Witches Abroad

Discworld novel by Terry Pratchett

Books: The Colour of Magic | The Light Fantastic | Equal Rites | Mort | Sourcery | Wyrd Sisters | Pyramids | Guards! Guards! | Faust Eric | Moving Pictures | Reaper Man | Witches Abroad | Main

Witches Abroad is a 1991 fantasy novel by the British writer Terry Pratchett, the 12th novel of the Discworld series.


All page numbers from the mass market paperback edition published in August 2002 by Harper Torch, ISBN# 0-06-102061-3
  • But then...it used to be so simple, once upon a time.
Because the universe was full of ignorance all around and the scientist panned through it like a prospector crouched over a mountain stream, looking for the gold of knowledge among the gravel of unreason, the sand of uncertainty and the little whiskery eight-legged swimming things of superstition. (p. 1)

··········

In the Witches Abroad page, copy word for word the passage from "Books: The Colour" up to and including "superstition. (p. 1)".

→ Data section:
··········

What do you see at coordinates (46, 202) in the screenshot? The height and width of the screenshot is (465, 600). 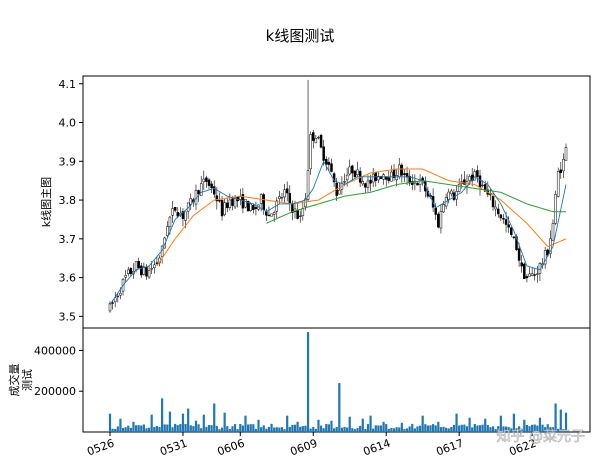 I see `main-y-axis-label: k线图主图` at bounding box center [46, 202].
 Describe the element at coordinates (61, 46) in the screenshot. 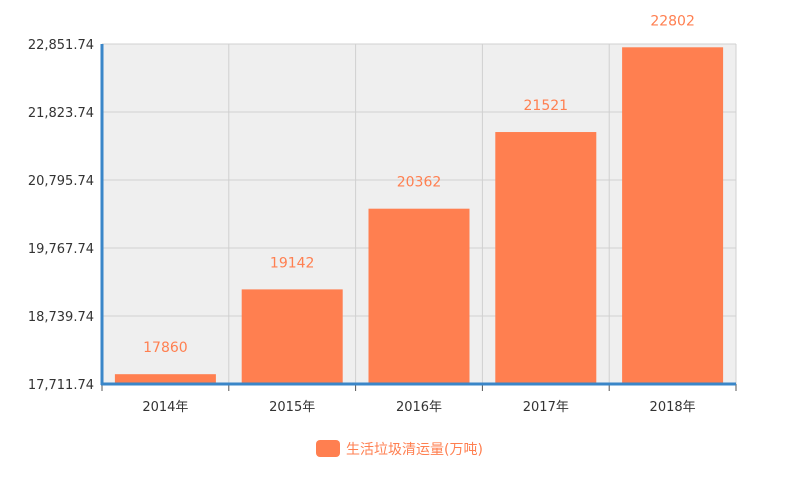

··········

→ Response for this exercise:
Books: The Colour of Magic | The Light Fantastic | Equal Rites | Mort | Sourcery | Wyrd Sisters | Pyramids | Guards! Guards! | Faust Eric | Moving Pictures | Reaper Man | Witches Abroad | Main

Witches Abroad is a 1991 fantasy novel by the British writer Terry Pratchett, the 12th novel of the Discworld series.


All page numbers from the mass market paperback edition published in August 2002 by Harper Torch, ISBN# 0-06-102061-3
  • But then...it used to be so simple, once upon a time.
Because the universe was full of ignorance all around and the scientist panned through it like a prospector crouched over a mountain stream, looking for the gold of knowledge among the gravel of unreason, the sand of uncertainty and the little whiskery eight-legged swimming things of superstition. (p. 1)